We're hoping to find some fast growing pigs so we don't lose money like last time. We've raised hampshires, but they took like 8 months to grow out. We had some white ones and they grew a bit faster but we spent a fortune on them. What breeds should I be looking for?

Thanks,
Mouse


----------



## uncle Will in In. (May 11, 2002)

A hampshire pig will weigh about 200 pounds at 5 months unless he has worms, or didn't recieve all the proper feed he could eat. They used to feed pigs out on nothing but ear corn, and they reached 230 lb in less than 8 months.


----------



## Mouse (Aug 29, 2002)

Hmm weird. Maybe ours weren't purebreds. They were the black and white ones. We free fed them, but it was corn chops and all purpose pellets.

Just found some Yorkshire/Landrace crosses in the paper. Are they good?


----------



## uncle Will in In. (May 11, 2002)

All the major breeds of hogs would qualify as good. Cross breeds are prefered by most large hog farmers because they have what they call hybred vigor. 
One important thing for good growth is worming the pigs when you get them and doing it again at about 4 months of age. Most pigs will have worms. They need all the feed they will eat around the clock, not just at feeding time. Also need a source of water at all times, and plenty of shade. Is what you call chop, ground corn? That with pellets that are very high in protien should make them grow. Hogs require salt and minerals also. It would work best if the corn, protien, salt, and mineral were all mixed together.


----------



## Siryet (Jun 29, 2002)

Mouse said:


> Hi,
> 
> We're hoping to find some fast growing pigs so we don't lose money like last time. We've raised hampshires, but they took like 8 months to grow out. We had some white ones and they grew a bit faster but we spent a fortune on them. What breeds should I be looking for?
> 
> ...


What are you saying that "A fortune" is per lb?

My hogs cost around $2.00 LB in the freezer and of course includes butcher cost.

We get our hog up to 225 avg in six mths time yr after year.

1. Fed free choice 24 hrs a day special mixed ration. Less expensive special mixed by the ton. Any feed mill will mix you up a batch.
2. Water 24 hrs a day
3. Wading mud area 24 hrs a day *Wet Wet Wet*
4. We haven't had to worm ours and butcher says no signs of worms yet. We are very fortunate Also 100 % pure feed no anitboitics or growth hormones.
5. We play with them alot.

We are near Ft Smith and we grow the white ones although in the summer they turn red.

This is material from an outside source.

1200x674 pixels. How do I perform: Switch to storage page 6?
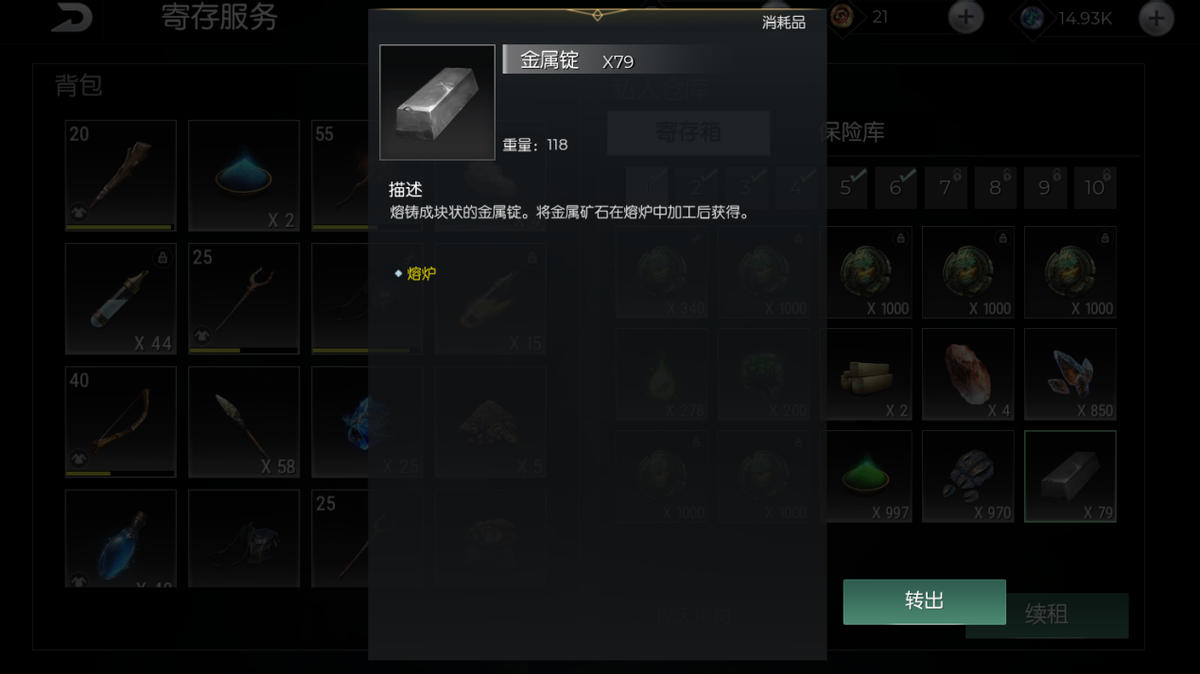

If you have any questions e-mail me at [email protected]

Good luck


----------



## Mouse (Aug 29, 2002)

We had a boar and a sow along with 7 piglets and were spending about $60-70 a week on feeding them. Maybe it's cheaper to just grow out a few piglets? We don't want to do anymore breeding, it's just not for us. Were we wasting money on the adults? The piglets had food and water free choice 24/7. We didn't worm them nor use antibiotics or hormones. As they got bigger they were allowed into the area where we had a large puddle of mud.

Thanks


----------



## Matt NY (May 29, 2002)

This reminds me of something I read in some hog book or other.

If you buy the pig and get the feed free
you can make a go of it
If you buy the feed and get the pig for free
you can make a go of it
If you buy the pig and buy the feed
you haven't got a chance

I pay for neither feed nor pig


----------